Questions for Hafiz Saeed
MJ Akbar
03 February 2013
03 February 2013
Times of India
A question for the internationally
recognised terrorist, ideologue and mastermind of the 2008 Mumbai attack, Hafiz
Saeed, resident of Lahore, who has just offered sanctuary in Pakistan to our
superstar Shah Rukh Khan. Pakistan was carved out in 1947 to ensure security
for this subcontinent's Muslims in a separate homeland. Why, six decades later,
has Pakistan become the most insecure place for Muslims in the world? Why are
more Muslims being killed each day, on an average, in Pakistan than in the rest
of the Muslim world put together?
This continual mass murder is not being done by Hindus and
Sikhs, who were once proud residents of Punjab and Sindh but are now merely a
near-invisible trace. Some Pakistan leaders even express pride in the fact that
non-Muslims , who constituted around 20 per cent of the population in 1947,
have been reduced to less than 2 per cent. In contrast, the percentage of
Muslims in secular India has increased since independence. Hindus and Sikhs are
not killing Muslims in Pakistan; Muslims are murdering Muslims, and on a scale
unprecedented in the history of Punjab, the North West Frontier and Sindh. Why?

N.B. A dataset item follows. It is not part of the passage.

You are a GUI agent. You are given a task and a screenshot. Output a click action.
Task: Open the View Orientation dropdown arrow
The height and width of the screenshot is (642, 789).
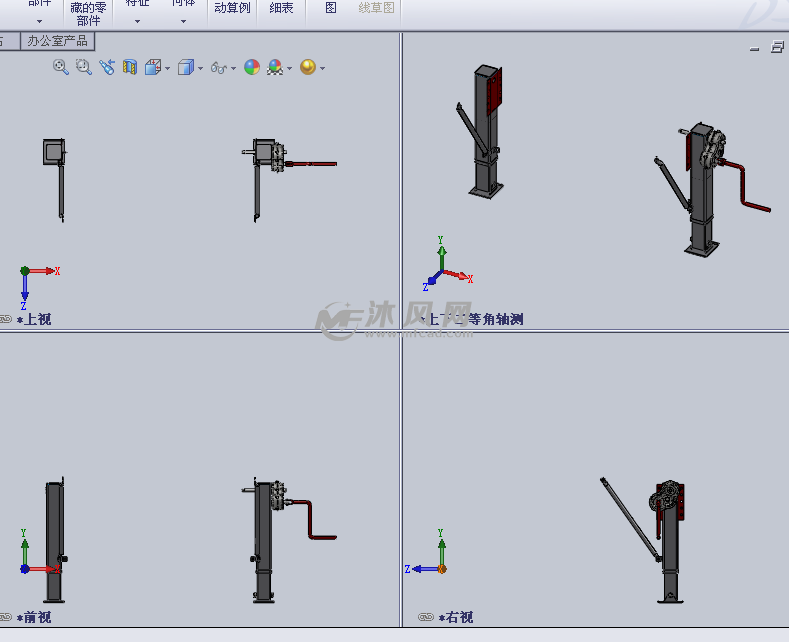pyautogui.click(x=167, y=68)
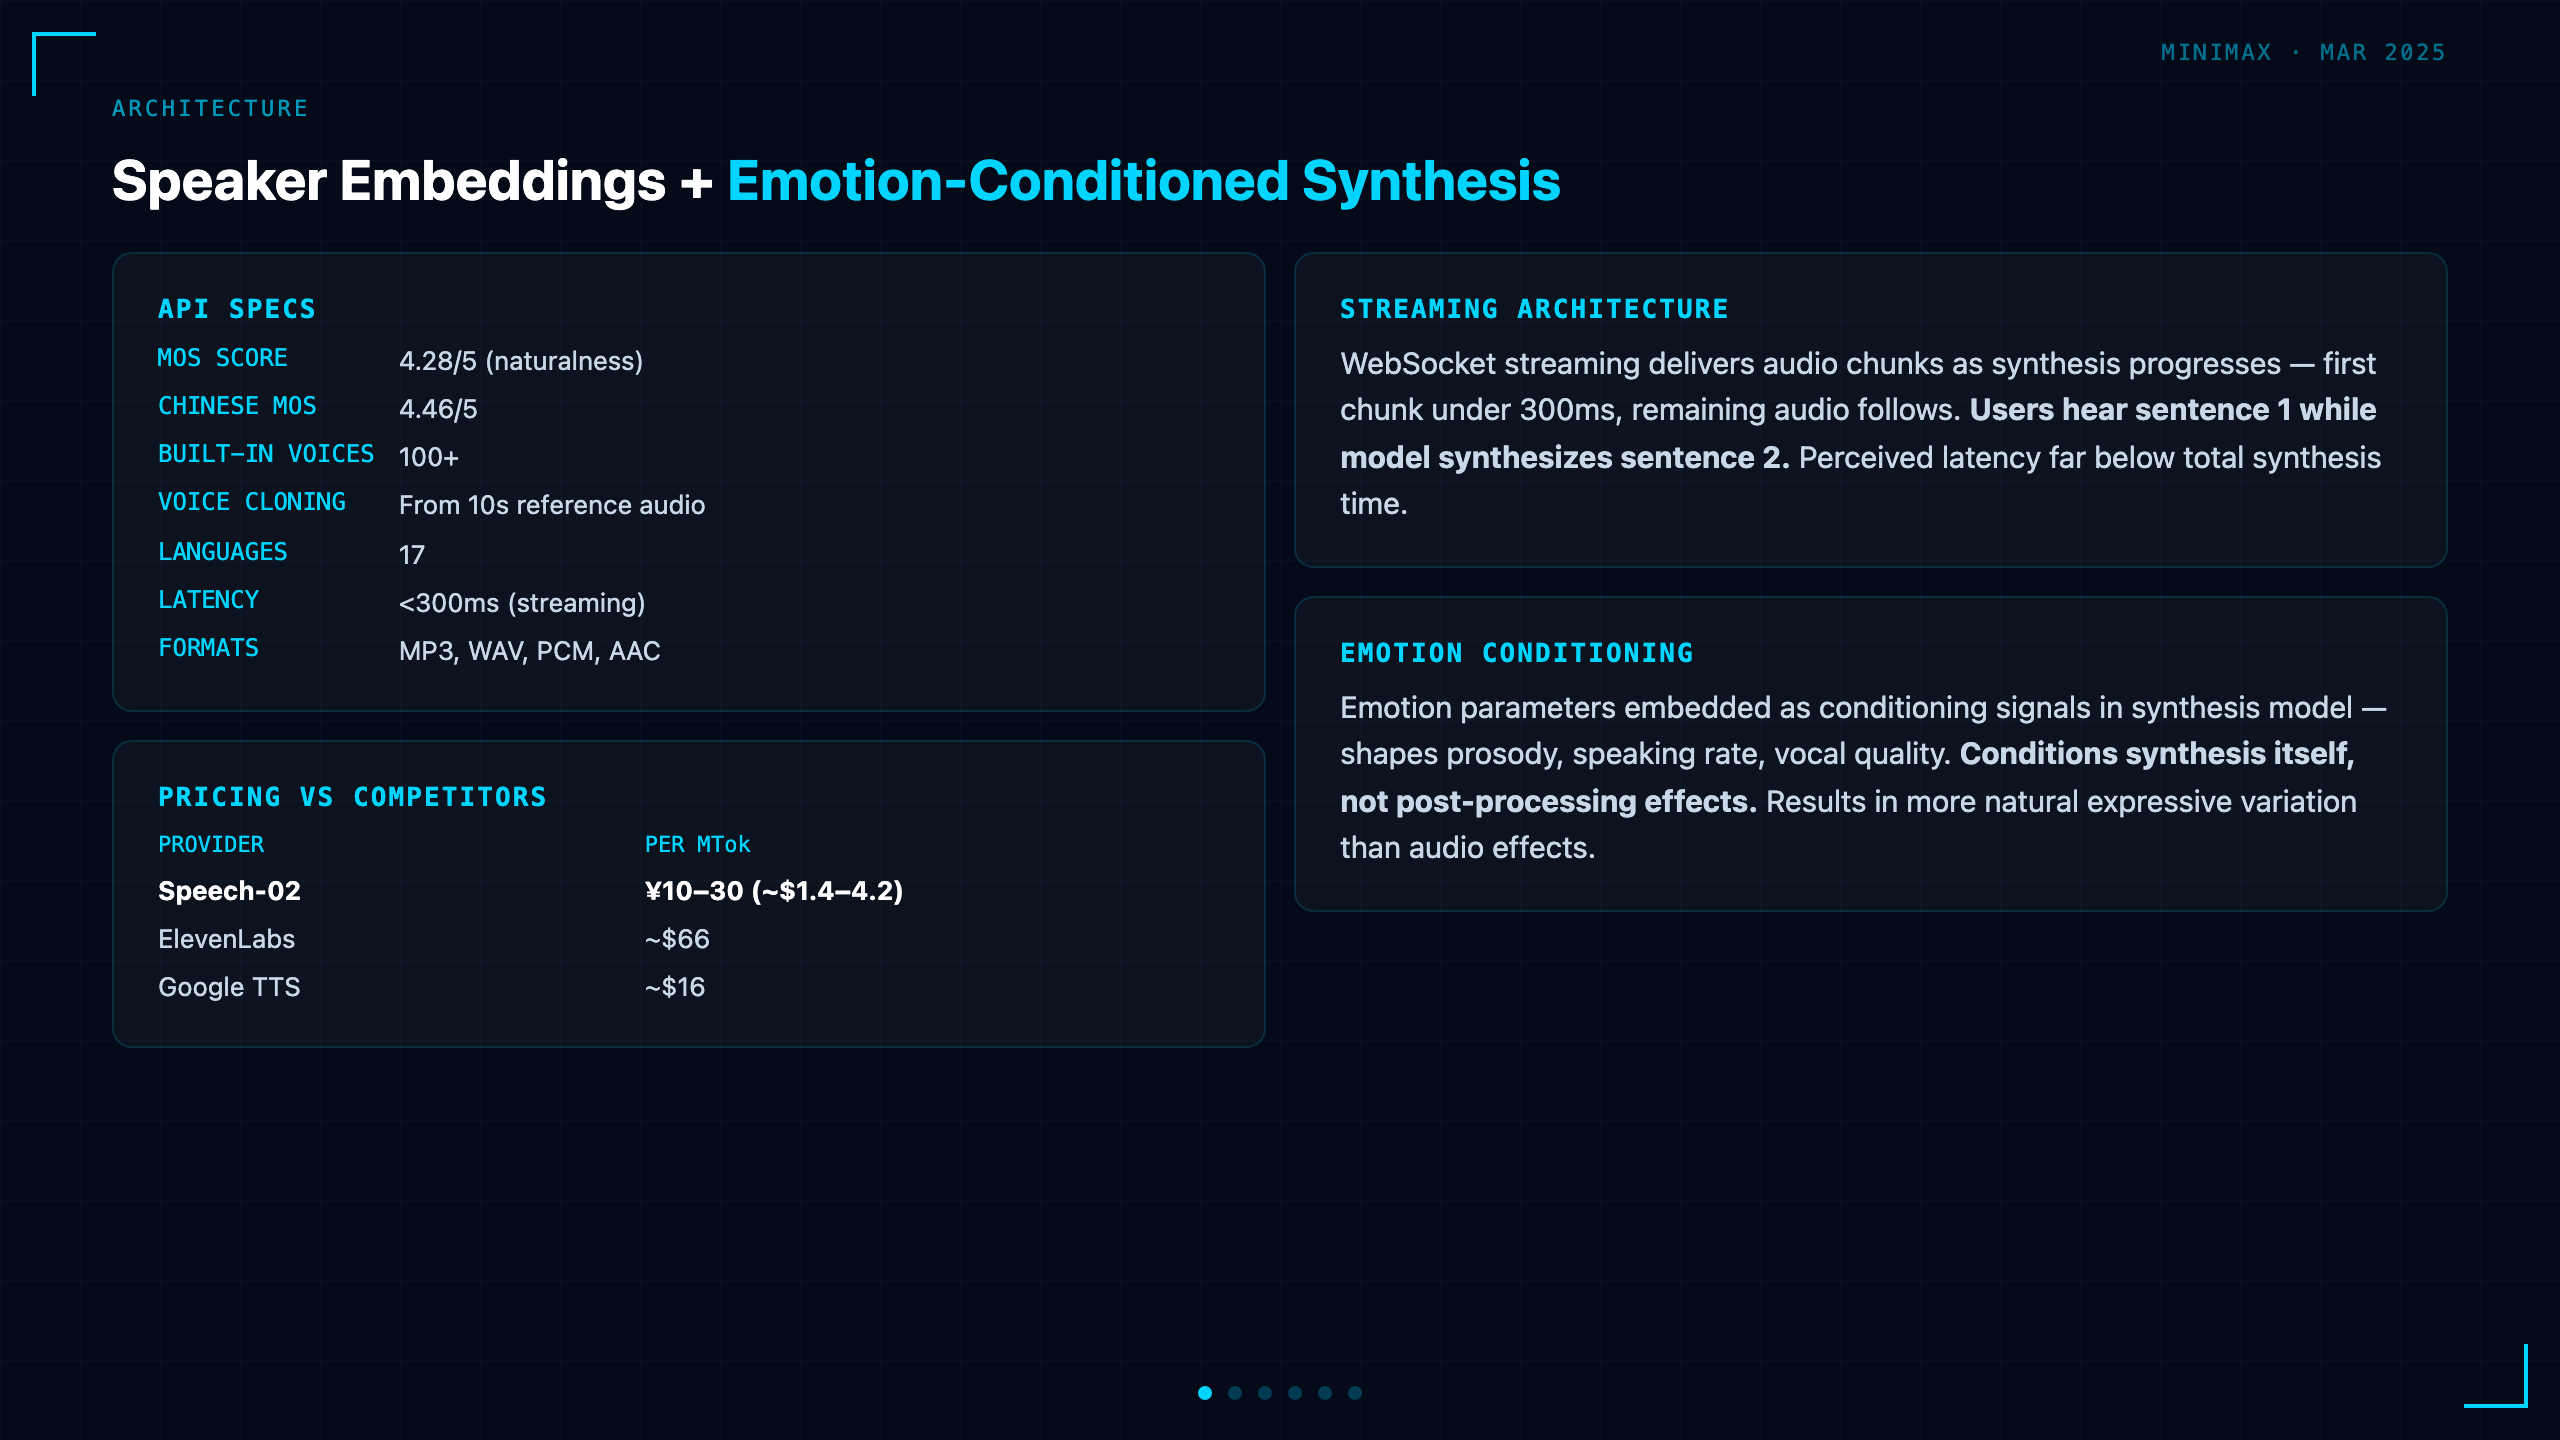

There have been riots in India, some of them horrendous. But
the graph is one of ebb from the peak of 1947. When a riot does occur, as in
Maharashtra recently, civil society and media stand up to demand
accountability, and the ground pressure of a secular democracy forces even
reluctant governments to cooperate in punishment of the guilty. When Shias, or
other sectarians, are mass-murdered in Pakistan on a regular basis, the killers
celebrate a "duty" well done.
History's paradox is evident: Muslims today are safer in
India than in Pakistan. The "muhajirs" who left the cities of Uttar
Pradesh and Bihar in 1947 would have been far safer in Lucknow, Patna and
dozens of cities in their original land than they are now in the tense streets
and by-lanes of Karachi.
Could Shah Rukh Khan have become an international heart
throb if his parents had joined the emigration in 1947? Since he is talented he
would have gained some recognition on the fringes of elite society, but he
could not have become a central presence of a popular culture that has seeped
and spread to every tehsil and village. Nor is Shah Rukh the only Muslim
superstar in Mumbai's film world; Salman Khan is bigger than him. Shah Rukh and
Salman and Amir Khan do not hide their identity through an alias; their birth
name is their public persona.
The television set in my office serves two main purposes: it
shows cricket and offers access to an FM radio station which plays old film
songs. A song by Muhammad Rafi was on the air while the previous paragraph was
being written: Man re tu kahe na dheer dhare. It is a beautiful classic,
written by Sahir Ludhianvi. Rafi, as his name confirms, was a Muslim. He was
born in 1924 in western Punjab and came to Mumbai as a very young man in search
of dreams. Those dreams had not come true by 1947. Rafi had the option of
returning to Lahore. He chose to remain in Mumbai, and brought his family in
what might be called the reverse direction. It was a wise choice. Mumbai made
Rafi's voice immortal. Rafi, like India, was the distillation of many
inspirations.
Hafiz Saeed and his ilk possess cramped, virulent minds
which condemn the ragas upon which our subcontinent's music, both classic and
popular, is based, as inimical. They want to destroy a shared Hindu-Muslim
cultural heritage in which Muslim maestros took classical music to splendid
heights under the patronage of padishahs, rajahs and nawabs . Instead of art,
they possess vitriol, even as the violence they spawn turns Pakistan into a
laboratory of chaos. They call themselves guardians of their nation, but they
are in fact regressive theocrats who are shredding the Pakistan that Jinnah
imagined.
There is an answer to the opening question. Extremists who
reduce faith to a fortress do not understand a simple truth: faith cannot be
partitioned. Islam was a revelation for mankind; it cannot be usurped by a
minor tract of geography. Nations are created by and for men, within boundaries
of language or culture or tribe. Religion comes from God; it is not a political
tool for human ambition. Those who equate religion with nation distort the
first and destroy the second. Pakistan has become a battlefield for
dysfunctional forces because theocrats will not permit it to become a rational
state.
Logic suggests a reciprocal offer: Pakistani Muslims would
be safer in India. But that offer cannot extend to Hafiz Saeed. His mission is
to be India's adversary. What he does not understand is that he is really Pakistan's
enemy.
1 comment:
Hafiz Saeed can not travel borders for the fear of arrest but he knows that his ideology can travel beyond borders and this is why those who stand against people like him are so disadvantaged. Unless the society of Pakistan transforms itself and the government of Pakistan comes out of its state of paranoia both Indian and Afghanistan will also suffer the effects of people like him not just Pakistan.